I feel like sometimes I get the most un-thought out questions about having 1 arm, ever. I often want to reply with, "did you even think before you asked that, because I'm pretty sure you didn't." Seriously though, stop asking me if I can drive with 1 arm. Think about how many times you've actually had both hands on the wheel. Probably only 25% of the time, of course I can drive. And put on mascara. *Gasp*
However, there are things I can't do. Correction, there are things that are challenging about having 1 arm and you've probably never thought about most of them. Here's your list so you can stop asking me if I can drive. Or how I wash my hand. Or how I birthed my child.
1. Obviously, I cannot clap. This is probably my number one frustration. It makes me sad. And no, it doesn't help to offer your hand to clap with mine because that not only looks dumb, but feels awkward. So don't do that. And don't look at me sad when I clap on my leg.
2. The second thing that brings me the most sadness is that I can't fold my hands to pray. VERY very frustrating. I feel like I'm missing one of the main parts of prayer. And again. It isn't the same for me to pray with your hand. So please don't do that either.
3. I cannot put my hair in a pony tail which is why my hair will probably always be short. Unless Kaleb learns how to do it, in which my world will change forever.
4. You know how when selecting items on the computer, you must hold down shift and click your mouse? Yeah....that's fun for me.
5. I must clasp my bra prior to putting it on, so that means it goes over my head. My bra's get stretched out and ruined faster than yours. And it sucks.

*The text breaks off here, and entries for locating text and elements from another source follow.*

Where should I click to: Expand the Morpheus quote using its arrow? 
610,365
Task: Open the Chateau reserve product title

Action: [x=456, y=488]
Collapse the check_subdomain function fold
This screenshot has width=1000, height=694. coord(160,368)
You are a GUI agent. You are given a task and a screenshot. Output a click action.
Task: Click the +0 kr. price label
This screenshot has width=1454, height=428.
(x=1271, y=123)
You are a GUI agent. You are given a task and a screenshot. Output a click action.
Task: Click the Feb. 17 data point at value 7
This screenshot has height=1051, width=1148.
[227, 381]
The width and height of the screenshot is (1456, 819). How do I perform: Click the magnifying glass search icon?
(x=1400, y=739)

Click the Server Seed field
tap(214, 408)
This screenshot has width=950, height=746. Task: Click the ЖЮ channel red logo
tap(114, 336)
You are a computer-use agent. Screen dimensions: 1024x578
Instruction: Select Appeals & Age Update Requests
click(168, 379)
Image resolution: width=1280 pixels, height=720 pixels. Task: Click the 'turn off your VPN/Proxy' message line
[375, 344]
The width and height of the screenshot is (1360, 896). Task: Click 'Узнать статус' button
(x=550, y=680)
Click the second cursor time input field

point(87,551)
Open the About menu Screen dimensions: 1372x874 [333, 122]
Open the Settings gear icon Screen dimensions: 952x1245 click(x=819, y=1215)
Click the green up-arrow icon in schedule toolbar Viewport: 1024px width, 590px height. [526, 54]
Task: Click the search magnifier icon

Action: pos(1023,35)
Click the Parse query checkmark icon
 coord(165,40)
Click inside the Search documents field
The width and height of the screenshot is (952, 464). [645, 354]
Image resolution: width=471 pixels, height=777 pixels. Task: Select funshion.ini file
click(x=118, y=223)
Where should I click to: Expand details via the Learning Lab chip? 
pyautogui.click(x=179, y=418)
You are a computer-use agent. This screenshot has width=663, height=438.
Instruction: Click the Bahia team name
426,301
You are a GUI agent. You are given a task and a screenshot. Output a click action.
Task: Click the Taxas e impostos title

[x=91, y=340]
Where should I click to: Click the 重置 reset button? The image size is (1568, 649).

6. I can't clip my finger nails. Hello manicures for the rest of my life.
7. The water faucets in the airport which require you to hold down the button and wash 1 hand at a time, can kiss my ass.
8. Something that brought me to tears was Kaleb's car seat carrier. In order to operate the carrier handle, you must push both of those buttons at the same time if you want the handle to move. During my maternity leave, I once sat on the floor for an hour crying because I couldn't operate my child's seat, therefore couldn't leave the house. It was a sad sad day. I'm glad we're over that roadblock.
9. I actually can operate an umbrella but don't expect me to be happy about it. I'd rather get wet than stand there and try to open my car door while holding the damn thing. And I swear on every umbrella's life, I always end up with a defective one that doesn't want to close properly. So I end up wet anyways. And pissed.
10. And because this is a number one question asked, I use my teeth to help me tie my shoes. If you want to know how that works, ask me. But chances are, I won't show you because I normally never wear shoes that tie, and if I am, I'm not about to untie them for you.
I know I sound bitter here, I'm really not. And that's not written in sarcasam font. I'm a good sport about it, really. I just thought it would make a good Tuesday 10 and seriously, stop asking me how I possibly gave birth with 1 arm. Last I checked, no woman has ever used her arms to birth humans.